Search the data for "computer" and copy every matching line.

[THE RECORDS — start]

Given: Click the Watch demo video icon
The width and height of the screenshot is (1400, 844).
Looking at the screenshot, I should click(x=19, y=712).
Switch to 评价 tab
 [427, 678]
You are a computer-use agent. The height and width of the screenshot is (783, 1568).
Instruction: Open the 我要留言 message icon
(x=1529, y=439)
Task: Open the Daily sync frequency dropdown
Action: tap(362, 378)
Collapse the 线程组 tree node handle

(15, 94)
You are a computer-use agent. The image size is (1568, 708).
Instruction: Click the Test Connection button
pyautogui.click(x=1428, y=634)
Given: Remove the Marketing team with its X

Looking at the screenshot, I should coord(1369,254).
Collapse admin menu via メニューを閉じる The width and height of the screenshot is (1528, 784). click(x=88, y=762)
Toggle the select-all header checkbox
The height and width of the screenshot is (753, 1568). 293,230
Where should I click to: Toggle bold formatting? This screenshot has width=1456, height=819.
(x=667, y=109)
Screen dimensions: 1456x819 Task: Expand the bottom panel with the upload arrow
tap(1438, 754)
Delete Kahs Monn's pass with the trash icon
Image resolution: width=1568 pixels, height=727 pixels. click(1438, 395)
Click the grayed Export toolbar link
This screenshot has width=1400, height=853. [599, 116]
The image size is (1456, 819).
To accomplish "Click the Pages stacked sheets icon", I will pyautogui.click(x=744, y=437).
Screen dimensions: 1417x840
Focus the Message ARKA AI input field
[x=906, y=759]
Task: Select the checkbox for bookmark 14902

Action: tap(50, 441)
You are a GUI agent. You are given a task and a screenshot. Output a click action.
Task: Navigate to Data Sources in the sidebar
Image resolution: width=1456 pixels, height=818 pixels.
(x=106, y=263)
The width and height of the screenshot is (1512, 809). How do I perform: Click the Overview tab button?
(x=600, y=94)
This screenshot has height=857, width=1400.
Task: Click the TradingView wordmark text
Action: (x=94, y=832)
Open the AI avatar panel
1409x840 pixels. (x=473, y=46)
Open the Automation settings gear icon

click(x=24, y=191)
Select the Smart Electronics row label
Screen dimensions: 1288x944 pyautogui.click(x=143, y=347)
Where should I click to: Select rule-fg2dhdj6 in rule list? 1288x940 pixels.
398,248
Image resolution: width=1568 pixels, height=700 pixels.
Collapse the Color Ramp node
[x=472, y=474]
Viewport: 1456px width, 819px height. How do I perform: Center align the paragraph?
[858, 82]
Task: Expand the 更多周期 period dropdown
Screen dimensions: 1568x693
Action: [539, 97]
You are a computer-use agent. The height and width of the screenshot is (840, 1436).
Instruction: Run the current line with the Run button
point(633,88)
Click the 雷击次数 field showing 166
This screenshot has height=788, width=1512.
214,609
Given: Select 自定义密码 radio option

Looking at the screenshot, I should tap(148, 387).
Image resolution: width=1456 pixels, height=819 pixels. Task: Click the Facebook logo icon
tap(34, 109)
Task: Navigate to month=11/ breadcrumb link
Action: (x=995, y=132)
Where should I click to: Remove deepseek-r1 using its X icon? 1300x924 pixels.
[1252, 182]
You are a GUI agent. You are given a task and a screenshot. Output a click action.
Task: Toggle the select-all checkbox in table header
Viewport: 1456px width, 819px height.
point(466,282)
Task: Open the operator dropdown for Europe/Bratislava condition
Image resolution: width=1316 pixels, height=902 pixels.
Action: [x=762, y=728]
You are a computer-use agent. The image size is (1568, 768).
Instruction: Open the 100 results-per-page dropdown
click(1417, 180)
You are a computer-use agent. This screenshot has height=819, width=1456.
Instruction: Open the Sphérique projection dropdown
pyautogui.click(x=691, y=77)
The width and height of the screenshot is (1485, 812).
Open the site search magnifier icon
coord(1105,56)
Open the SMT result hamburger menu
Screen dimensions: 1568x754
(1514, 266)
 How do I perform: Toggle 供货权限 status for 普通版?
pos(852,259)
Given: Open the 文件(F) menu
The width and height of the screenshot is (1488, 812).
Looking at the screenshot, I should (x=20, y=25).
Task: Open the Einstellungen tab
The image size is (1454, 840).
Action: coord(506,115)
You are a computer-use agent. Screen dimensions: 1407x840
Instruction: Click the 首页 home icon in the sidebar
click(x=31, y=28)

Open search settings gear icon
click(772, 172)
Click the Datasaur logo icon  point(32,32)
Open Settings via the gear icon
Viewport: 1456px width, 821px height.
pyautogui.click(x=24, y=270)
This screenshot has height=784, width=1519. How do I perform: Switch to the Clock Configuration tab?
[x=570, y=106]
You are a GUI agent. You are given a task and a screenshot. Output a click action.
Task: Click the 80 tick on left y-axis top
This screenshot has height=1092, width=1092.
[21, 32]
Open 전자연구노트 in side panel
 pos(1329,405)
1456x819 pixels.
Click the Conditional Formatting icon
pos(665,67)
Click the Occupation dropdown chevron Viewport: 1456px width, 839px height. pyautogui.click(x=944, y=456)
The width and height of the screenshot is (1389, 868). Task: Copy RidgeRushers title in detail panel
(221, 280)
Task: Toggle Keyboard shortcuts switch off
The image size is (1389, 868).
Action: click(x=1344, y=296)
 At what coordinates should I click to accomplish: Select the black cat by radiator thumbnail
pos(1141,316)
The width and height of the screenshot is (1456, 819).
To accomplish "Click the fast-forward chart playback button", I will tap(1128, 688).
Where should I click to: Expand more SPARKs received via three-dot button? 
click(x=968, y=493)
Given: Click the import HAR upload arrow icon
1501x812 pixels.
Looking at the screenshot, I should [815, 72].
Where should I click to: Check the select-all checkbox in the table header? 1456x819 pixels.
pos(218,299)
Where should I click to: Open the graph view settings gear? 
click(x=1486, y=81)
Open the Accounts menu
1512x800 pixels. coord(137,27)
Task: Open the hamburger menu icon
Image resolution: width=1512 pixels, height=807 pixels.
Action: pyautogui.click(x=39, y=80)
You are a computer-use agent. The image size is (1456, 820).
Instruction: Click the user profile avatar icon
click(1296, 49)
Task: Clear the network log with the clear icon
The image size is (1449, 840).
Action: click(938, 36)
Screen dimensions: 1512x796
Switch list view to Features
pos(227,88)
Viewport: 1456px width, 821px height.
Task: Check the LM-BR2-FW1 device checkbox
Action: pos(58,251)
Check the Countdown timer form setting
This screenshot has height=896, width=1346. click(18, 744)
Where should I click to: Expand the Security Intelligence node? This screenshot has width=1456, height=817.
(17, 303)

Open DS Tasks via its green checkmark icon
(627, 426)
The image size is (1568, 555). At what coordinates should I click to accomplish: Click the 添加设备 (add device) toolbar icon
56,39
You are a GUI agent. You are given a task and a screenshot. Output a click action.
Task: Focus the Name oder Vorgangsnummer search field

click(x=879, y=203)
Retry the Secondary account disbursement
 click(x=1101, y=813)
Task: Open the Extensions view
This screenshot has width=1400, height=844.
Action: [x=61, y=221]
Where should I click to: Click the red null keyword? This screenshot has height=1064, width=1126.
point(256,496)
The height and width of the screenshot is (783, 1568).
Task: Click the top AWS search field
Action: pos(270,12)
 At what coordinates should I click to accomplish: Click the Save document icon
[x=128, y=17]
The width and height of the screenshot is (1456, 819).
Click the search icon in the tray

[THE RECORDS — finish]

* EXPECTED OUTPUT:
You are a computer-use agent. The height and width of the screenshot is (783, 1568).
You are a computer-use agent. The image size is (1568, 708).
You are a computer-use agent. The height and width of the screenshot is (840, 1436).
You are a computer-use agent. The image size is (1568, 768).
You are a computer-use agent. This screenshot has height=819, width=1456.
You are a computer-use agent. Screen dimensions: 1407x840
You are a computer-use agent. The image size is (1456, 820).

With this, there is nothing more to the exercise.